Please say how many lines in the listing below contain the string "every", and reply with that number alone.

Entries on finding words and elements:
====
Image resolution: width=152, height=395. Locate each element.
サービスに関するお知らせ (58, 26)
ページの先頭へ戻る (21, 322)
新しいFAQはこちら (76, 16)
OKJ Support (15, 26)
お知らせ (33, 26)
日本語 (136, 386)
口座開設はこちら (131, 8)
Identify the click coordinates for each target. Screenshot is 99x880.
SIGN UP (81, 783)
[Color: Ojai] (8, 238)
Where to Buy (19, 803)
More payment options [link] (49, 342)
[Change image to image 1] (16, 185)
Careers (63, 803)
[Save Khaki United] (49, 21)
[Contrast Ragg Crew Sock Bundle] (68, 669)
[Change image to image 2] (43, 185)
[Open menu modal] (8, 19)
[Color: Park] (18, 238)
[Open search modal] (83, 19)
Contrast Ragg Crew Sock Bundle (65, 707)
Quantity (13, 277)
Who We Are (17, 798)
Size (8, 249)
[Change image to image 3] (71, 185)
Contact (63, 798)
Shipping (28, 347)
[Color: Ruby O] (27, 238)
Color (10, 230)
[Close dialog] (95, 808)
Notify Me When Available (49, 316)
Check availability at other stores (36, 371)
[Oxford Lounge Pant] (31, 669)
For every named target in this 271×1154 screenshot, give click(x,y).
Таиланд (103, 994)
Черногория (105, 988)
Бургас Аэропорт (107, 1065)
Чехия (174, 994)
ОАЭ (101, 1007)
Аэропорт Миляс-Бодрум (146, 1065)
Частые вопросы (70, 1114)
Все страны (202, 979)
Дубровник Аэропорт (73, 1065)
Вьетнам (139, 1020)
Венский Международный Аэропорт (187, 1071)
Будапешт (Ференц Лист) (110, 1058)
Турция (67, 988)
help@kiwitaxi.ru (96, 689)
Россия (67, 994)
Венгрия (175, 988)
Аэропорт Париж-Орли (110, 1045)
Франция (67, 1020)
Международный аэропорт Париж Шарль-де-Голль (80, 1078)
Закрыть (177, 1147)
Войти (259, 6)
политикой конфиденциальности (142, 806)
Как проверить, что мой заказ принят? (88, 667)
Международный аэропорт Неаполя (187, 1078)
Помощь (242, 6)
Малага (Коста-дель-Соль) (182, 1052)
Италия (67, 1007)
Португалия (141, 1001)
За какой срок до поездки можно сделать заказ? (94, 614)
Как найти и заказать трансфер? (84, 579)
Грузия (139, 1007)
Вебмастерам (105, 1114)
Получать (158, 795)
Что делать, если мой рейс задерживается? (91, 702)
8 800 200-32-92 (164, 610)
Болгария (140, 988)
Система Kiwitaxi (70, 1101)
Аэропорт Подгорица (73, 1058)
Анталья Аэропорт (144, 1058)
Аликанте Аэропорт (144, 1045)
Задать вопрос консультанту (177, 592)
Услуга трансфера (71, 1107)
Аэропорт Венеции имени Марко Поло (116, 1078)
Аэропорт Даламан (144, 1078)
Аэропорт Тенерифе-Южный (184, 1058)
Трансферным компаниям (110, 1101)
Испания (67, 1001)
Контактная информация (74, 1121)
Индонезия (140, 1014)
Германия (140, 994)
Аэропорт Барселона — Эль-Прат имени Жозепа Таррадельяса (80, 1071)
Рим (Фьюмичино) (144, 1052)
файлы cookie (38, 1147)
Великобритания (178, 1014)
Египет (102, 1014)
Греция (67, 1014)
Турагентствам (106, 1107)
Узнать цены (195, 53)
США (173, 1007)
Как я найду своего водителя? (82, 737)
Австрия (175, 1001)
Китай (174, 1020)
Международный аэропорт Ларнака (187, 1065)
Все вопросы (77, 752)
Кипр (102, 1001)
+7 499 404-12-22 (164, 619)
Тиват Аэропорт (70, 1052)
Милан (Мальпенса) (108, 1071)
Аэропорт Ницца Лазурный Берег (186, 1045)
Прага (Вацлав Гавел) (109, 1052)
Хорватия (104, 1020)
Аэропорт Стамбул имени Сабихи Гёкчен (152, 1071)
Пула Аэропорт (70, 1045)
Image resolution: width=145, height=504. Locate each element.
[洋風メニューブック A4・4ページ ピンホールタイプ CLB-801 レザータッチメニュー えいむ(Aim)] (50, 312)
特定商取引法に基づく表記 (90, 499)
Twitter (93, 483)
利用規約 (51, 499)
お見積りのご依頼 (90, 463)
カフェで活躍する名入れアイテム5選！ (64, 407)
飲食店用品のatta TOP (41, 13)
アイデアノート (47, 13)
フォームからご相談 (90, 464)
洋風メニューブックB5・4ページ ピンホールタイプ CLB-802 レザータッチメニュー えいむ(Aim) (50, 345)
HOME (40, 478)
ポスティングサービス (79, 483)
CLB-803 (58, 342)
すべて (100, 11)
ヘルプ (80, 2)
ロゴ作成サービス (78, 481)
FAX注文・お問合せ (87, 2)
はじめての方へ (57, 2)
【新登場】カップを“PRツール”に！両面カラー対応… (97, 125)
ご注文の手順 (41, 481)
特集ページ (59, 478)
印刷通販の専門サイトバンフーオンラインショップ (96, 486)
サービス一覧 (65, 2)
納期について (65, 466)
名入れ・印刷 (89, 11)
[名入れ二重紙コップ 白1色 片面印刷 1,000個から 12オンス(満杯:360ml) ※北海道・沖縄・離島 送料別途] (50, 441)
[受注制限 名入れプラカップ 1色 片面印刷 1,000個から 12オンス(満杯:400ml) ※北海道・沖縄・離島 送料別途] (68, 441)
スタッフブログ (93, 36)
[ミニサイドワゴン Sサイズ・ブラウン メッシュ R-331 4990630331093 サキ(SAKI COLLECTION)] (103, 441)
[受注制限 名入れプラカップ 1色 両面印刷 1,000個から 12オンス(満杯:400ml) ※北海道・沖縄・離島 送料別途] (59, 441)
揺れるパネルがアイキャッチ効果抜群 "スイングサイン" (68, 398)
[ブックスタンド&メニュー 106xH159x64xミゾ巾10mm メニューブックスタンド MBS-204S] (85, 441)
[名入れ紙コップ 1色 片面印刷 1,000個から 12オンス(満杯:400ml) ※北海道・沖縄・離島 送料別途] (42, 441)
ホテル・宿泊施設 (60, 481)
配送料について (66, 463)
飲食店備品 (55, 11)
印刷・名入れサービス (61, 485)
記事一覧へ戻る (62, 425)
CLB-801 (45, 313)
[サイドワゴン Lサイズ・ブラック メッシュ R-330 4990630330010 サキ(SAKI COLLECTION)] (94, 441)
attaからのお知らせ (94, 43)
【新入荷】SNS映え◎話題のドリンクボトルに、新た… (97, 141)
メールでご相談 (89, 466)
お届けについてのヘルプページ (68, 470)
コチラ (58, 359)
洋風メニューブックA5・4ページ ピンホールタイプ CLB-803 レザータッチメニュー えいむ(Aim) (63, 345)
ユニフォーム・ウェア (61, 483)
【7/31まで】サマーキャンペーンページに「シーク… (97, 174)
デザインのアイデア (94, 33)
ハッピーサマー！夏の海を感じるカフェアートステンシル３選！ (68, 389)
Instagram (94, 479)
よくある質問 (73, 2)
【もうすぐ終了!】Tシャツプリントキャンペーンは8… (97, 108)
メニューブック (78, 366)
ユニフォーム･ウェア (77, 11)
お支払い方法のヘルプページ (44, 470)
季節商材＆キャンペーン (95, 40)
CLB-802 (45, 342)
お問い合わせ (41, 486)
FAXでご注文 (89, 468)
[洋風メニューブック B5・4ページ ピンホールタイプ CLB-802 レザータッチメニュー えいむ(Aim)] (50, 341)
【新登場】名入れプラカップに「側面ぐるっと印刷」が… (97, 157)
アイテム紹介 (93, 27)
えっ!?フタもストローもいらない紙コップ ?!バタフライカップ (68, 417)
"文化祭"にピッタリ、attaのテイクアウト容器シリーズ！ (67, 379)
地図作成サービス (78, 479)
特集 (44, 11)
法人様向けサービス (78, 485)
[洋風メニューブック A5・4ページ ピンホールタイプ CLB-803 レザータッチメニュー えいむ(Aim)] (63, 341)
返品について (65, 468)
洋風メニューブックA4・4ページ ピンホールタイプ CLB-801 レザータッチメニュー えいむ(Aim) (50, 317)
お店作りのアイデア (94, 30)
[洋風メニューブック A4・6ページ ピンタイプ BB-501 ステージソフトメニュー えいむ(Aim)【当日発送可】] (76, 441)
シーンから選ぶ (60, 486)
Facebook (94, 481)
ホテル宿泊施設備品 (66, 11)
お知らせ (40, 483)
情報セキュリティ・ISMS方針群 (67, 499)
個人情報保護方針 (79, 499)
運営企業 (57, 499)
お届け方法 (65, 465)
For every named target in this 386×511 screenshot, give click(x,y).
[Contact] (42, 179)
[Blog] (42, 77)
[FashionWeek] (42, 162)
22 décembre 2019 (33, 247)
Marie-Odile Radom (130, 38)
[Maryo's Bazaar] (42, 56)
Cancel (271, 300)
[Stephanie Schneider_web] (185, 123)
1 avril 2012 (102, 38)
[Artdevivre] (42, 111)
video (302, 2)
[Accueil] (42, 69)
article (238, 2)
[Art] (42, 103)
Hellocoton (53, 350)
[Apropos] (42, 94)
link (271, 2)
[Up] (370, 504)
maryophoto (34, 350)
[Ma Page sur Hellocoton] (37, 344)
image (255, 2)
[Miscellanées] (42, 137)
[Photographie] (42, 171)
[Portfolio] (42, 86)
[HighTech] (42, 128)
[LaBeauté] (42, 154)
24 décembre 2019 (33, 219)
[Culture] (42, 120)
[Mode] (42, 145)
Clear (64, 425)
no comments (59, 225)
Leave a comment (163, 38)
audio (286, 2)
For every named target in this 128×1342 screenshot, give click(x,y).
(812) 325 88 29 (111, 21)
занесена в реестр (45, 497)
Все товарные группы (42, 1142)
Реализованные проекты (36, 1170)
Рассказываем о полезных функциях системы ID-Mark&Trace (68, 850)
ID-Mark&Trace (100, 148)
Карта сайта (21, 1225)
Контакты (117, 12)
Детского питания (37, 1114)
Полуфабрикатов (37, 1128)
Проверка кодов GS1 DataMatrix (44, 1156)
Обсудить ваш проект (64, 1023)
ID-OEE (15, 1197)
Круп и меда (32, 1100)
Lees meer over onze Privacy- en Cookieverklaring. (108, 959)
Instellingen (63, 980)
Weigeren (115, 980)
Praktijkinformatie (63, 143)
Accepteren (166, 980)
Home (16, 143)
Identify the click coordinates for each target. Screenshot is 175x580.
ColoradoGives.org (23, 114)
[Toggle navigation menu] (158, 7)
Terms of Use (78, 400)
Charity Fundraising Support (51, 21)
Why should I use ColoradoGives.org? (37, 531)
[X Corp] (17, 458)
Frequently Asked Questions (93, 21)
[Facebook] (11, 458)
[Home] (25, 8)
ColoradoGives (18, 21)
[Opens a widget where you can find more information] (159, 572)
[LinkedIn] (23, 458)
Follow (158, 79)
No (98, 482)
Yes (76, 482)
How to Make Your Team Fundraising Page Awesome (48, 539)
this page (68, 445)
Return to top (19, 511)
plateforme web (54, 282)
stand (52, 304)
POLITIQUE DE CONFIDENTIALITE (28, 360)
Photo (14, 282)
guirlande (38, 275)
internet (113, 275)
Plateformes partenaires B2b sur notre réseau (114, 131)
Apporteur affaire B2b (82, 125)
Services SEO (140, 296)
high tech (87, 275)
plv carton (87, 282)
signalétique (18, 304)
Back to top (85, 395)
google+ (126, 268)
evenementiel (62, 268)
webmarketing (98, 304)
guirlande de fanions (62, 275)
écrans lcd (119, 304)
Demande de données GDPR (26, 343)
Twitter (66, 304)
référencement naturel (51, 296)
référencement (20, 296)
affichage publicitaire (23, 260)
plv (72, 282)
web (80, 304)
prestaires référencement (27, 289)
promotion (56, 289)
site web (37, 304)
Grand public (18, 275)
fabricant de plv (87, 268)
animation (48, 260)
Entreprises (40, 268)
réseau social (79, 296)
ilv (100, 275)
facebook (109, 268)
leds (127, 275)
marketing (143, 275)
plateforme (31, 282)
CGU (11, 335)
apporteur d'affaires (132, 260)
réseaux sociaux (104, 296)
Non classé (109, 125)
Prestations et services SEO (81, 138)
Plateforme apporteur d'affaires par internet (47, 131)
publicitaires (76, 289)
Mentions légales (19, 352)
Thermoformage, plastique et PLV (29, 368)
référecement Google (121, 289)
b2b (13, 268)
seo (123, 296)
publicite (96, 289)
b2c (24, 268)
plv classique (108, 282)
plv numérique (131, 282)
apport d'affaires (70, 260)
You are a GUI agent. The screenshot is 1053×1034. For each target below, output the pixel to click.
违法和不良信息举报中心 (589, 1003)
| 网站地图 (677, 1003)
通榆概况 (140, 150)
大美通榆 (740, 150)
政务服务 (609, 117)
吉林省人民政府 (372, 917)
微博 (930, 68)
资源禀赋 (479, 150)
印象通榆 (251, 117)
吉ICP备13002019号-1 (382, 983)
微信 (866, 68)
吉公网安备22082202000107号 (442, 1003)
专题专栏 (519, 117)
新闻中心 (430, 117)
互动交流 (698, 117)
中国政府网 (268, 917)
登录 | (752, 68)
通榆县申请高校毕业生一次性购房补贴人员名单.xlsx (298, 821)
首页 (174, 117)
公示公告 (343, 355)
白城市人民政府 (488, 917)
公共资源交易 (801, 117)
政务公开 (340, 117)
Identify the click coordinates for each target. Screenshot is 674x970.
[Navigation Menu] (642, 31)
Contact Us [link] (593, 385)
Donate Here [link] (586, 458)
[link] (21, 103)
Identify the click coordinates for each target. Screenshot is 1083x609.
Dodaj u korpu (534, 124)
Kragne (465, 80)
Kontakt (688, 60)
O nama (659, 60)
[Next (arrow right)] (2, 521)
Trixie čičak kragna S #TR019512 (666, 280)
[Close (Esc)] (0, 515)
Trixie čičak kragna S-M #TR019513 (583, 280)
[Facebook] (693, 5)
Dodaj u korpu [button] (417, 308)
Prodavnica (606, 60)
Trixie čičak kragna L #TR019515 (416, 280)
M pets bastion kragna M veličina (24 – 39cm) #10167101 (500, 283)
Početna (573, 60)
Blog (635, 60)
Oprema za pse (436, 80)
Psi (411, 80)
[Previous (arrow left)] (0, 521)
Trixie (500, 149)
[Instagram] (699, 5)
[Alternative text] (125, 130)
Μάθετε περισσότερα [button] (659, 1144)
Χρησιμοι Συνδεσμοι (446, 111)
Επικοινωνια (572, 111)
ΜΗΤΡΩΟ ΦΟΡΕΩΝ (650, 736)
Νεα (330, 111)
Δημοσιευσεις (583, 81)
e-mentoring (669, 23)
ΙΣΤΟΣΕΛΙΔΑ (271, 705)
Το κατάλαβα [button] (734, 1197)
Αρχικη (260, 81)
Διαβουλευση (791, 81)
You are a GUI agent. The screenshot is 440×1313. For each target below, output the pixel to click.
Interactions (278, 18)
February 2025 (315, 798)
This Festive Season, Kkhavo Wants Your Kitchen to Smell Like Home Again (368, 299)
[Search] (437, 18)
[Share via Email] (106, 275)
====
- [Problem solution] 3